§ **WHAT YOU SHOULD DO**
Leaving the pictures aside, transcribe only and exactly the lines from the one with "You are a computer-use agent. 600x425 pixels." through the end of the entries, both included.

§ **DATA EXTRACTS**
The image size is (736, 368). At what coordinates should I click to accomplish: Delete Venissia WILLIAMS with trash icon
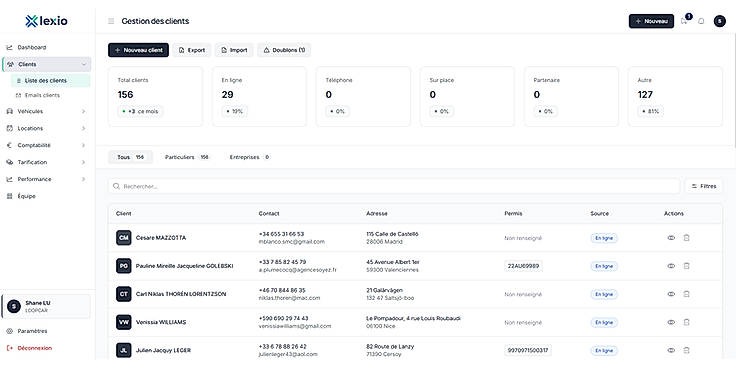686,322
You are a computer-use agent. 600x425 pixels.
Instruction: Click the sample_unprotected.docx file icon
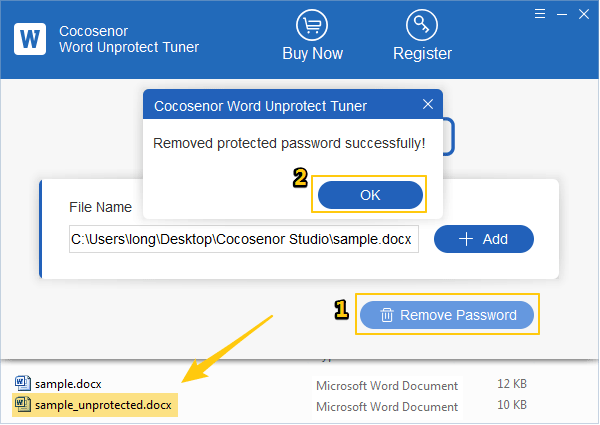pos(23,404)
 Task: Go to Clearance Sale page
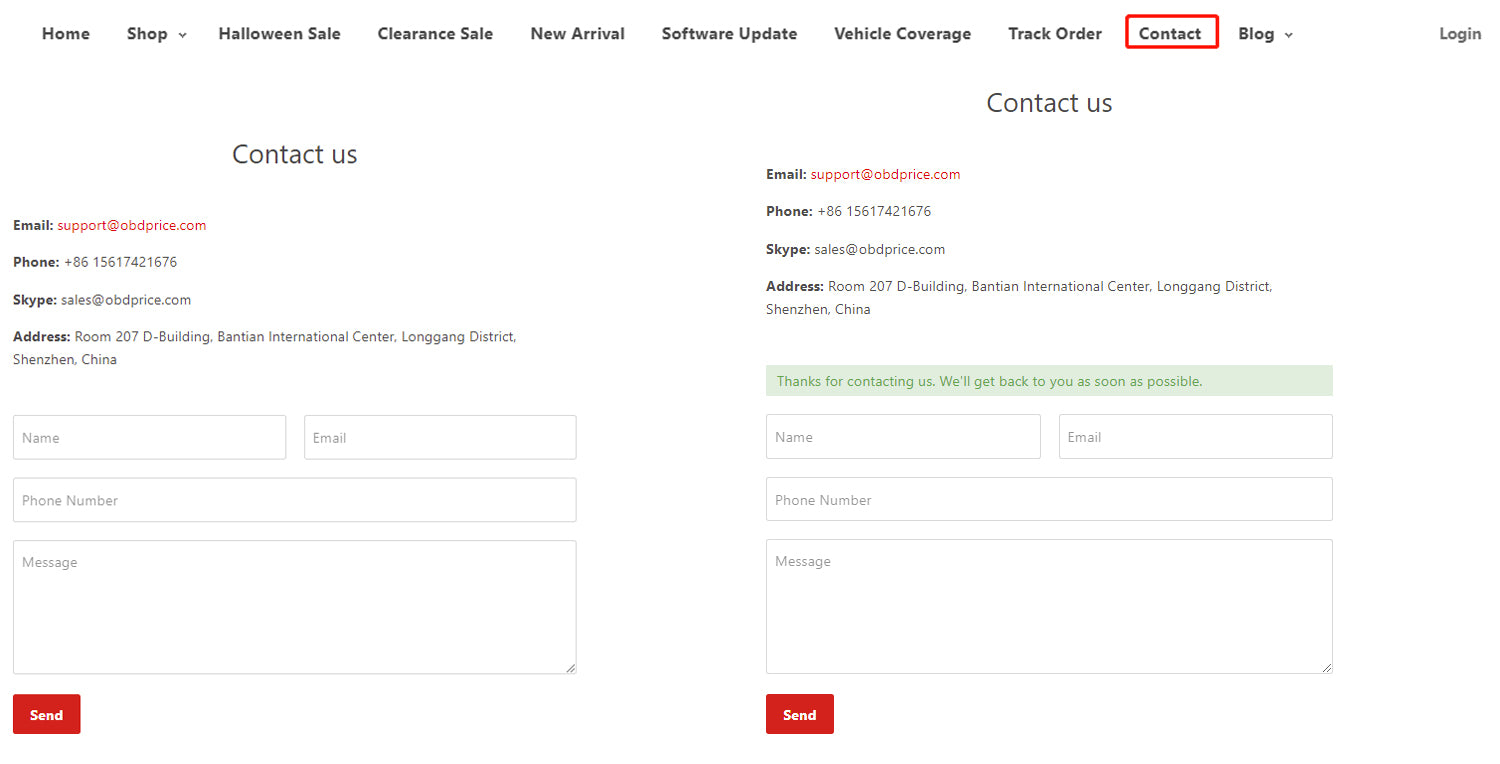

§ **RESPONSE**
You are a computer-use agent. 600x425 pixels.
Instruction: Click the sample_unprotected.docx file icon
pos(23,404)
 Task: Go to Clearance Sale page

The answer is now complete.